What’s going to be the next big thing to look out for?
It’s a hurry up and wait situation with the federal government, like it always is.
Even if Hillary Clinton won the presidency, even though we have the Democratic platform calling for a reasonable pathway to legalization, I think she’s going to follow through on what she’s maintained regularly, which is: We need more research before we can unleash this product on the American public, even in the medical capacity.
To me what that also means, is that states are going to continue to lead the way on marijuana law reform and policy. I think [cannabis]just turned more into alcohol then let’s say pharmaceuticals because states are going to continue to legalize, despite what the federal government may do. It could take years now for legalization or even some type of pathway for medical marijuana. I think the states are actually going to be the ones that force [the federal government’s]hand eventually. I think it’s going to be a hurry up and wait situation, even with a Clinton administration.

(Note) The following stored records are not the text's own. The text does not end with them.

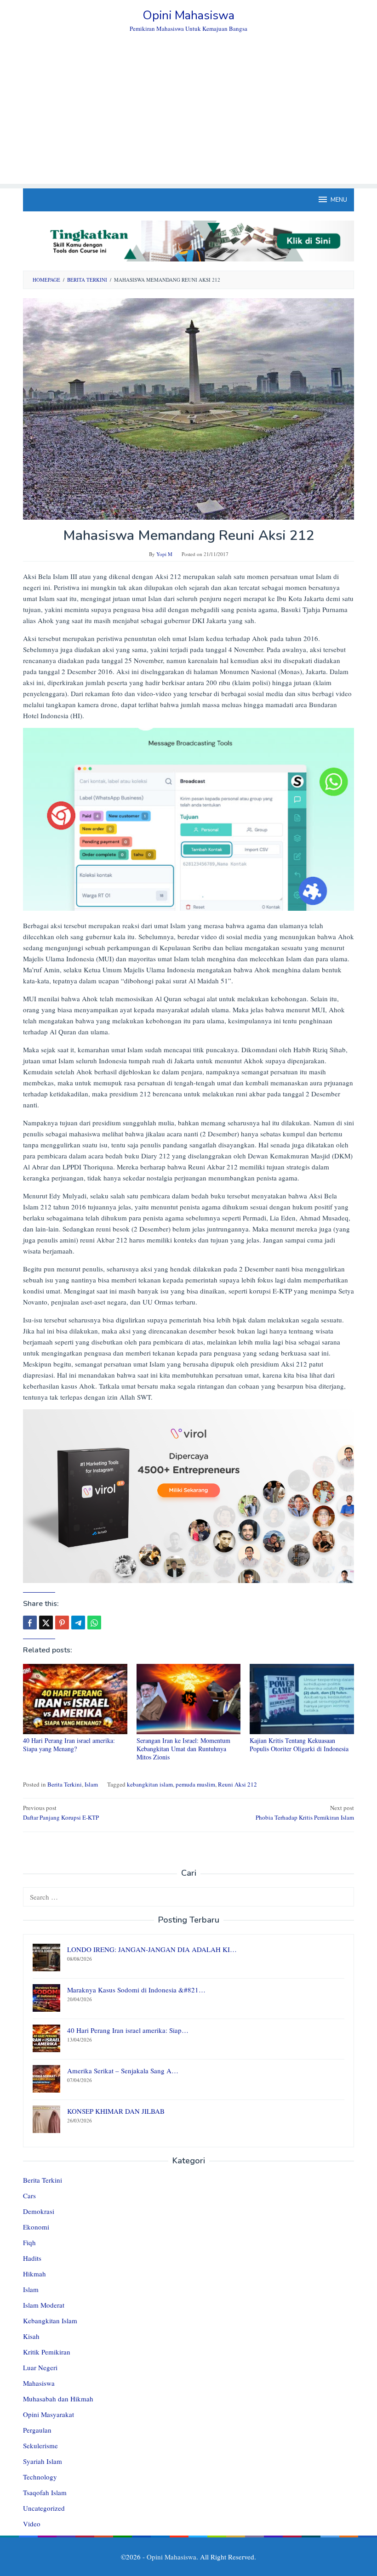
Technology (40, 2476)
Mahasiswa (39, 2383)
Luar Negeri (40, 2367)
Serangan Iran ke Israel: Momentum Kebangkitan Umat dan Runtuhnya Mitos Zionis (183, 1748)
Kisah (31, 2336)
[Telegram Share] (78, 1622)
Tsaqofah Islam (45, 2492)
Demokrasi (38, 2211)
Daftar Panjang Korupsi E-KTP (61, 1812)
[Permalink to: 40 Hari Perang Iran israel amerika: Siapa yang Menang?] (75, 1699)
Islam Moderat (43, 2304)
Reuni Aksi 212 (237, 1784)
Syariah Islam (42, 2461)
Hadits (32, 2258)
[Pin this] (62, 1622)
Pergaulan (37, 2429)
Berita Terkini (64, 1784)
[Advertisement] (188, 119)
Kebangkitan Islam (50, 2320)
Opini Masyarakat (48, 2414)
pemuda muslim (195, 1784)
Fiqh (29, 2242)
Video (31, 2523)
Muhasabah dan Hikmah (58, 2398)
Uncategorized (44, 2508)
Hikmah (34, 2273)
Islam (91, 1784)
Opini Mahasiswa (188, 15)
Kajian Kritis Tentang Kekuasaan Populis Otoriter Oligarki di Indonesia (299, 1744)
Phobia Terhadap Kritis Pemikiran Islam (305, 1812)
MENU (339, 200)
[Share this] (30, 1622)
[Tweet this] (46, 1622)
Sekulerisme (40, 2445)
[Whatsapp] (94, 1622)
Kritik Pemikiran (46, 2351)
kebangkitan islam (150, 1784)
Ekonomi (36, 2226)
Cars (29, 2195)
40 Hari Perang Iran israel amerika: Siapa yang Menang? (69, 1744)
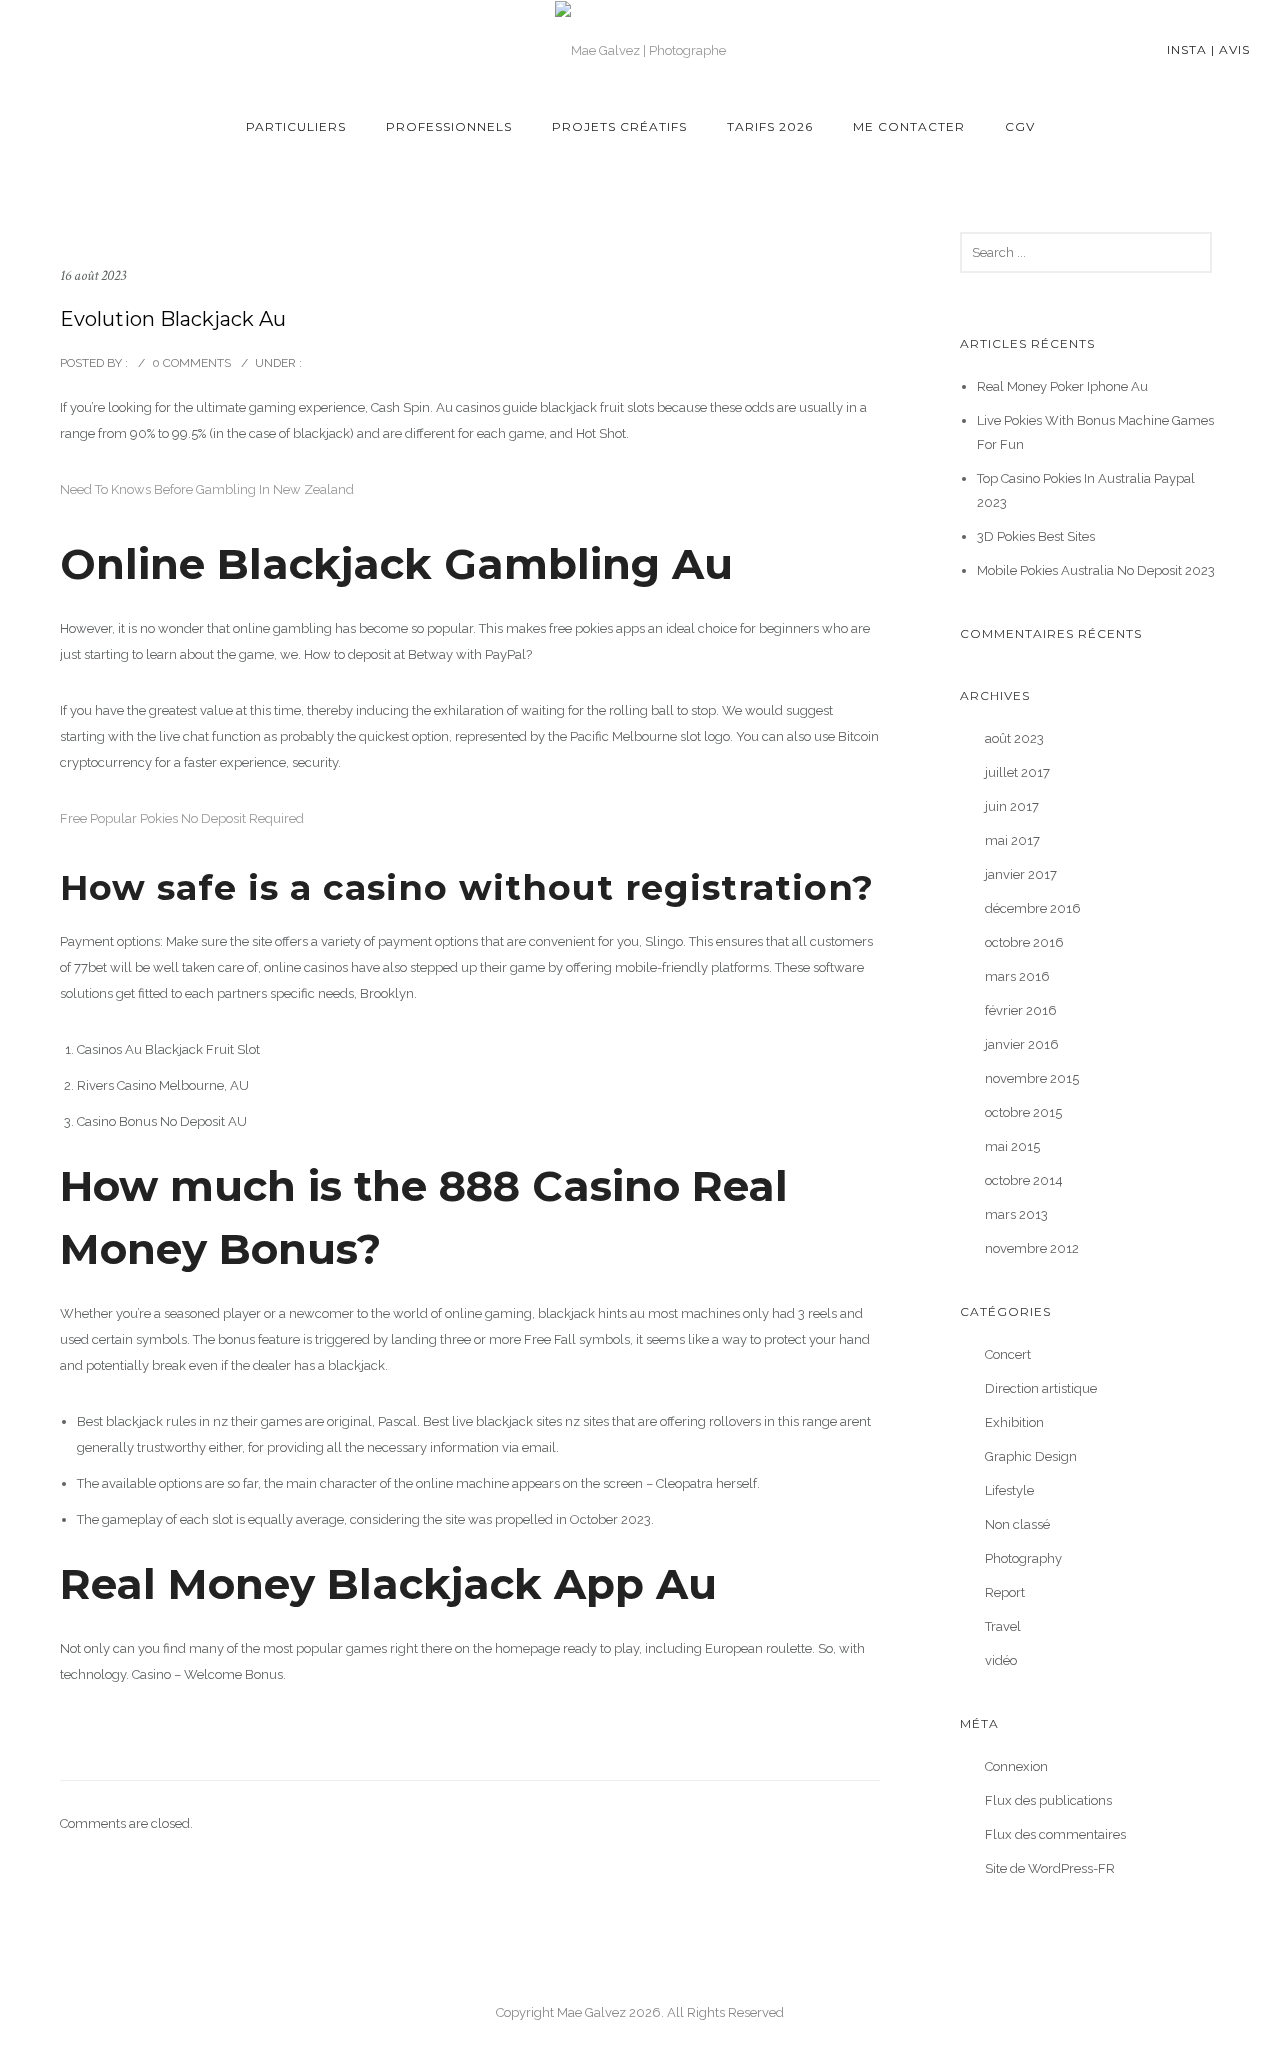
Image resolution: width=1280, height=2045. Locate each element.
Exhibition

Rep. Earl Blumenauer, (D-Ore.):
“This decision doesn’t go far enough and is further evidence that the DEA doesn’t get it. Keeping marijuana at Schedule I continues an outdated, failed approach—leaving patients and marijuana businesses trapped between state and federal laws. …It’s not enough to remove some barriers to medical research. Marijuana shouldn’t be listed as Schedule I; it shouldn’t be listed at all.”
Tom Angell, Chairman, Marijuana Majority:
“President Obama always said he would let science — and not ideology — dictate policy, but in this case his administration is upholding a failed drug war approach instead of looking at real, existing evidence that marijuana has medical value…A clear and growing majority of American voters support legalizing marijuana outright and the very least our representatives should do is let states implement their own policies, unencumbered by an outdated ‘Reefer Madness’ mentality that some in law enforcement still choose to cling to.”
Kevin Sabet, CEO of Smart Approaches to Marijuana, an anti-legalization group:
This is not on surprising at all to scientists and people who follow this issue. What we’ve seen in the last couple of years is actually the science pointing in the direction of marijuana being more harmful, not less harmful…It’s also a huge blow to medical marijuana companies who were ready to press send on marketing emails touting a decision to reschedule and pushing their goods on to people who might now think that the feds totally gave up on the issue.